Neural processing is both cognitively and computationally taxing, and thus requires efficiency of neural resources for optimal functioning achieved through a balance of functional specialization and functional integration (Battista et al., 2018; Tononi et al., 1998). This balance begins early in brain development, with brain regions becoming anatomically segregated across the cortex and connections forming across these regions through integration (Friston, 2011). Although higher-order cognitive skills have historically been associated with functioning of the prefrontal and frontal cortex, it is increasing understood that a distributed network of brain regions including frontal, posterior, and parietal regions are recruited for efficient cognitive processing (Alvarez & Emory, 2006; Collette et al., 2006).

The link between aggressive cancer treatment and progressive white matter disruption appears to play a unique and critical role in neurocognitive outcomes (Askins & Moore, 2008). In addition to the white matter disruptions described earlier in patients who received CRT, high-dose chemotherapies are also associated with damage to white matter integrity and leukoencephalopathy course (Perry & Schmidt, 2006; Reddick et al., 2005), and radiation and chemotherapy together predict lower white matter integrity in adulthood that is associated with lower intellectual functioning (King et al., 2015; Mulhern et al., 1999). Additionally, treatment-related damage to neural progenitor cells (responsible for repairing damaged neurons in the hippocampus) and neuroglial cells (responsible for cell myelination in the CNS) are decreased following chemotherapy treatment and are uniquely associated with changes in processing speed and memory performance (Merriman et al., 2013). Disruptions to vasculature can also impact the availability of metabolic resources in the brain and limit effective cognitive processing, with possibilities for long-term effects if these concerns lead to hypoxic episodes.
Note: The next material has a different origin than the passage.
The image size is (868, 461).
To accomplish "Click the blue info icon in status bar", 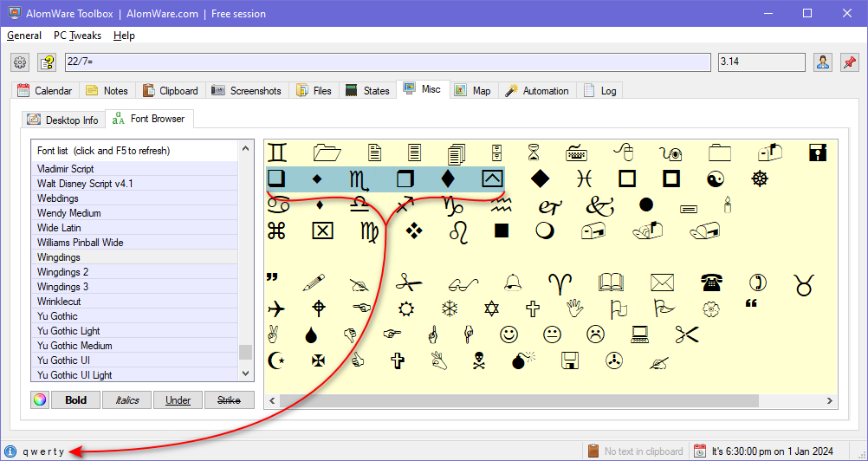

Pediatric cancer survivors who present for neuropsychological evaluation often present with a cognitive phenotype reflective of inefficient neural processing. Singular aspects of processing efficiency skills, including processing speed deficits and disruptions to working memory, are well documented across investigations of neurocognitive outcomes, but are often aggregated with other cognitive findings. There are several developmental models that propose aspects of processing efficiency may serve as mediators for cognitive late effects (Schatz et al., 2000; Palmer, 2008; Reddick et al., 2003; Wolfe et al., 2012; King et al., 2019). Processing speed and working memory are also often described separately from executive functions, suggesting that there is initial consensus that these cognitive skills are nuanced from general higher-order skills. The conceptualization of processing efficiency skills among pediatric cancer survivors appears to lag behind the research of other neuropathological disorders that share similar neurobiological disruptions.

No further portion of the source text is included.